Conditions: Sunlight over the ocean with dark clouds scattered on the hills after a storm front — and this is mid-April? The water is gray-brown from the river runoff. My thumb is throbbing from an accident with the paddle board.
Discussion: On the 40th anniversary of Earth Day, I am celebrating. There is less than a week until my departure on the Voyage of Kiri, an environmental research trip through coastal Mexico. The maps of Baja and mainland are in my mind, the dusty roads and verdant mountains are starting to take shape — along with the possible encounters we will have: the young entrepreneurs, the elderly in the villages, the cacti and the rabbits. How is the climate affecting them and their water? What message will they share with the global community, if any?
Although we will travel through Mexico, the inspiration for this trip came from 6,000 miles away: a little coral atoll in the Pacific called Kiribati (pronounced Kiri-bas) that is on average less than 10 feet above sea level. As one could imagine, sea-level rise is not a curiosity in the morning paper for the 100,000 residents. It is washing out houses with storm-driven surge, and it is contaminating drinking water aquifers with salt water. A few of the low-lying uninhabited islands have been submerged.
Water is already scarce on this shallow archipelago nation, a situation made worse by 50 years of mismanagement. Unplanned trash dumps and sewage runoff have leached into the groundwater. Coral mining and blast fishing have inadvertently removed protection from storms — just as filling and destroying mangroves in Louisiana and Thailand turned those areas into sitting ducks for hurricanes and tsunamis.
It is said that earthquakes don't kill people — the buildings get us. Similarly, climate change doesn't kill people. It is shortsighted management of resources that can get us. In Kiribati, the situation is so dire that leaders are considering evacuation within the next two decades. Imagine, leaving your homeland due to local ecological failure and global climate change. The jury is still out on who is responsible for this mess.
[For some perspective on the daily life and development issues of Kiribati, see the book The Sex Lives of Cannibals, a funny and somewhat cynical travelogue by J.Maarten Troost]
Not that Kiribati is like coastal Mexico, but its present drama forces us to ask the question: If climate changes and water issues are wreaking havoc elsewhere, are there impacts (subtle, long term or otherwise) we should be aware of in our neck of the woods? Can climate and water teach us about running more sustainable societies and conserving resources more wisely?

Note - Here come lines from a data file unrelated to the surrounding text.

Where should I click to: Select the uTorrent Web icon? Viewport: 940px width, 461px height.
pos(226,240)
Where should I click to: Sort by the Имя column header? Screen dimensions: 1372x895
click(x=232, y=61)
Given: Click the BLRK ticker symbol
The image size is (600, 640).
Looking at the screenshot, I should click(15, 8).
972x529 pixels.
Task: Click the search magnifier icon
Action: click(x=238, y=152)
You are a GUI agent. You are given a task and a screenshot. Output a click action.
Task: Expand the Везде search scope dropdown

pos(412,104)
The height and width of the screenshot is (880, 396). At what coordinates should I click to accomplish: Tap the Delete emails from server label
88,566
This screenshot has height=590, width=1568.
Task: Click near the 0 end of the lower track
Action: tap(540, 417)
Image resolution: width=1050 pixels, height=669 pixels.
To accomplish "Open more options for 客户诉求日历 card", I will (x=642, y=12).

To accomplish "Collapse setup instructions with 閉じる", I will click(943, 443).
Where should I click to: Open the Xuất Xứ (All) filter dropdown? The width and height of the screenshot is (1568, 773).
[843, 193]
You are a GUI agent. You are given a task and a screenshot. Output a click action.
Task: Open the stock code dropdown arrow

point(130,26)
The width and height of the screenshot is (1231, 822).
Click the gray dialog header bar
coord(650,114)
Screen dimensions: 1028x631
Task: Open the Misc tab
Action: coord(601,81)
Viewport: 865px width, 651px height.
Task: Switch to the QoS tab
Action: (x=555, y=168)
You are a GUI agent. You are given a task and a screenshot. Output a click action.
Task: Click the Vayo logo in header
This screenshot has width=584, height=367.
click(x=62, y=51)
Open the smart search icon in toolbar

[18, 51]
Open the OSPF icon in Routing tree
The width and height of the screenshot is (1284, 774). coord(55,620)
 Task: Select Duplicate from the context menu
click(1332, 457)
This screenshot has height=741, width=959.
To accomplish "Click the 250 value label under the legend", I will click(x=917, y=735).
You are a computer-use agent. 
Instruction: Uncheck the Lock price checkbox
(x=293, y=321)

A quick detour about the debate on climate change (aka the climate circus):
I remember when the United Nations came to Rio de Janeiro in 1992 for the first Earth Summit — I was in fifth grade at the American School in Rio. The military was on the streets to "keep the peace," black cars would drive by with delegates, and lots of good rhetoric was written down. Then Kyoto 1998 came and went with some hot air about reducing greenhouse gases that the U.S. Senate did not buy.
Fast-forward 10 years. Despite the downpour of citizen groups and a media blitz, the hopes hanging on Copenhagen 2009 to come to a climate agreement fizzled. Can we blame them? I mean, have you ever tried to come to agreement with 10 people about anything much less 150 heads of state, trying to represent 6 billion people on an issue central to economic development and well-being? The task of reducing greenhouse gases in an immediate manner looks bleak. Nevertheless, we must figure it out.
POP QUIZ: Guess where the next climate conference will be held in 2010?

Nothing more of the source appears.